Le risque absolu qu’une victime de pédophilie devienne un criminel sexuel est très, très bas

Un autre article, publié au même moment, a été parmi les premiers à se pencher sur l’aspect potentiellement génétique de la tendance à exercer des violences contre un enfant –peut-être les enfants de parents violents sont-ils plus susceptibles de devenir violents eux-mêmes parce qu’ils ont hérité d’un penchant inné. Cette étude a trouvé des preuves en faveur des violences émotionnelles, mais pas physiques.

Même s’il est vrai que les victimes de violences pendant l’enfance encourent un risque relativement plus élevé de commettre des crimes, notamment des agressions sexuelles, les chiffres les plus importants sont ceux qui sont restés dans l’ombre. Le risque absolu qu’une victime de pédophilie devienne un criminel sexuel est très, très bas. L’étude australienne, par exemple, a trouvé que parmi les criminels sexuels masculins, 96% n’avaient aucun passif de victime sexuelle connu. Plus des quatre cinquièmes n’avaient officiellement jamais été victimes de rien.

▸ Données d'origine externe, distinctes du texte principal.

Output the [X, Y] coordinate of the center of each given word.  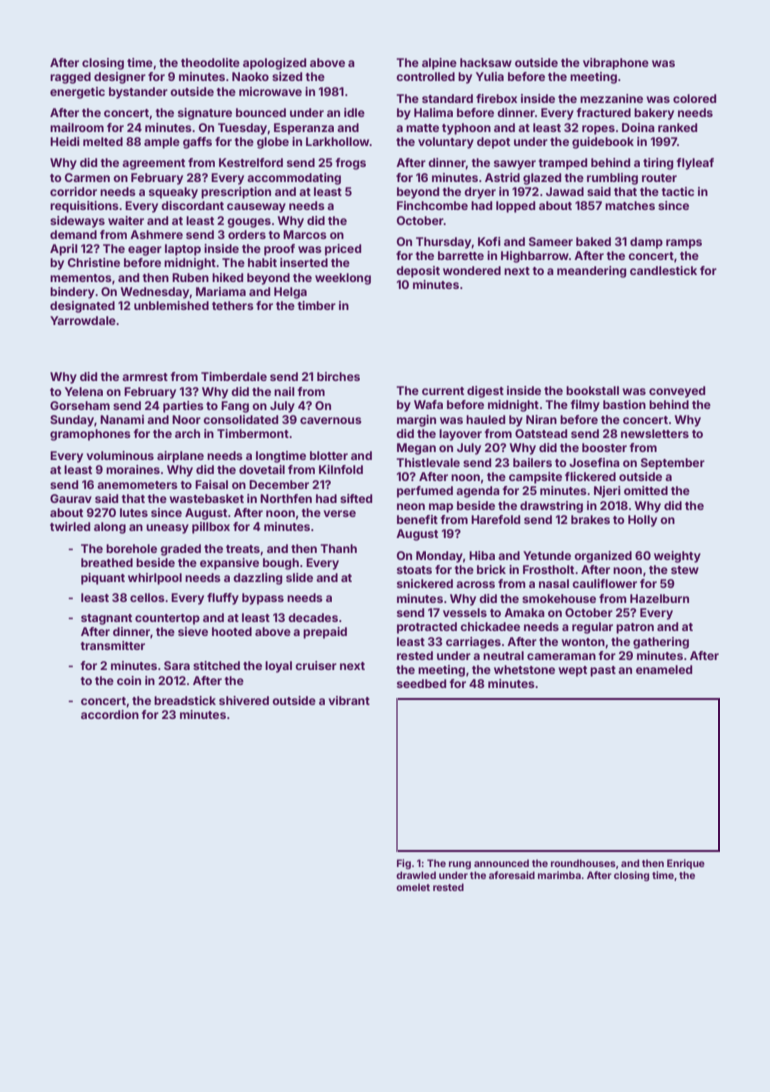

À la lumière de ces statistiques, il vaut la peine de se demander pourquoi nous donnons tant de crédibilité à l’explication par le «cycle de la violence». Peut-être est-il plus rassurant de se dire que la cruauté est un phénomène prévisible, et qu’un phénomène aussi dérangeant que le mauvais traitement d’un enfant pourrait être circonscrit et contenu, capturé dans une sorte de schéma dont il ne sortirait pas. Mais en science, les nuances et les mises en garde sont trop nombreuses pour qu’une explication aussi simpliste puisse être acceptable.

Une chose est sûre en tout cas: si Michael Jackson et R. Kelly ont pu courir un peu plus de risques que la moyenne d’être arrêtés pour avoir infligé des mauvais traitement à des mineurs, il n’y a pas de voie toute tracée de victime à agresseur. Souvent, les cycles s’interrompent.